WHAT TO DO —
Once you have read the entries below, give them all again without any difference.

Collected data entries:
★ ★ ★

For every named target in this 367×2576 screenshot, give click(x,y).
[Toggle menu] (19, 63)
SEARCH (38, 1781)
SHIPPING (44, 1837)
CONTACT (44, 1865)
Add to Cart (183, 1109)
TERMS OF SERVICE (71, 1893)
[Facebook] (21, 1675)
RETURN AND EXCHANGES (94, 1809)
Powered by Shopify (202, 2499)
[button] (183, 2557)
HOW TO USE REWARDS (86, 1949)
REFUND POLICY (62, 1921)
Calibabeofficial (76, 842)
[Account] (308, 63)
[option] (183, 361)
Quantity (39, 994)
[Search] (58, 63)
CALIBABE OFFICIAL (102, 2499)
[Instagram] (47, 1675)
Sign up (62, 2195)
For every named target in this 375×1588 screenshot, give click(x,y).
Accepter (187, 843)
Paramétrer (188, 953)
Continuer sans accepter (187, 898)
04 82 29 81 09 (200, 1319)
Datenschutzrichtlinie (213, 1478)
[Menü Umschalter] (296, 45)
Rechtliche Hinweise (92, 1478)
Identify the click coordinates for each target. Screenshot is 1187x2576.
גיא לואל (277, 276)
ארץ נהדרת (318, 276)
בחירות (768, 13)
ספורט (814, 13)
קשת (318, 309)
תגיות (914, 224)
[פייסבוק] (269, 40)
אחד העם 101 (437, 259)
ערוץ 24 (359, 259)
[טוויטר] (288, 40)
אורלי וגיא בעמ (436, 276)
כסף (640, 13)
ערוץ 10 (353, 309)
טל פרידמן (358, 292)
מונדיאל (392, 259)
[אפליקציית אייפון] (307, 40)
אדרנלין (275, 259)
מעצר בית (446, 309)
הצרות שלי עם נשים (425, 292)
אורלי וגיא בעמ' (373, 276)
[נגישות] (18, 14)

★ ★ ★

EXERCISE RESPONSE —
For every named target in this 367×2576 screenshot, give click(x,y).
[Toggle menu] (19, 63)
SEARCH (38, 1781)
SHIPPING (44, 1837)
CONTACT (44, 1865)
Add to Cart (183, 1109)
TERMS OF SERVICE (71, 1893)
[Facebook] (21, 1675)
RETURN AND EXCHANGES (94, 1809)
Powered by Shopify (202, 2499)
[button] (183, 2557)
HOW TO USE REWARDS (86, 1949)
REFUND POLICY (62, 1921)
Calibabeofficial (76, 842)
[Account] (308, 63)
[option] (183, 361)
Quantity (39, 994)
[Search] (58, 63)
CALIBABE OFFICIAL (102, 2499)
[Instagram] (47, 1675)
Sign up (62, 2195)
For every named target in this 375×1588 screenshot, give click(x,y).
Accepter (187, 843)
Paramétrer (188, 953)
Continuer sans accepter (187, 898)
04 82 29 81 09 (200, 1319)
Datenschutzrichtlinie (213, 1478)
[Menü Umschalter] (296, 45)
Rechtliche Hinweise (92, 1478)
Identify the click coordinates for each target. Screenshot is 1187x2576.
גיא לואל (277, 276)
ארץ נהדרת (318, 276)
בחירות (768, 13)
ספורט (814, 13)
קשת (318, 309)
תגיות (914, 224)
[פייסבוק] (269, 40)
אחד העם 101 (437, 259)
ערוץ 24 (359, 259)
[טוויטר] (288, 40)
אורלי וגיא בעמ (436, 276)
כסף (640, 13)
ערוץ 10 (353, 309)
טל פרידמן (358, 292)
מונדיאל (392, 259)
[אפליקציית אייפון] (307, 40)
אדרנלין (275, 259)
מעצר בית (446, 309)
הצרות שלי עם נשים (425, 292)
אורלי וגיא בעמ' (373, 276)
[נגישות] (18, 14)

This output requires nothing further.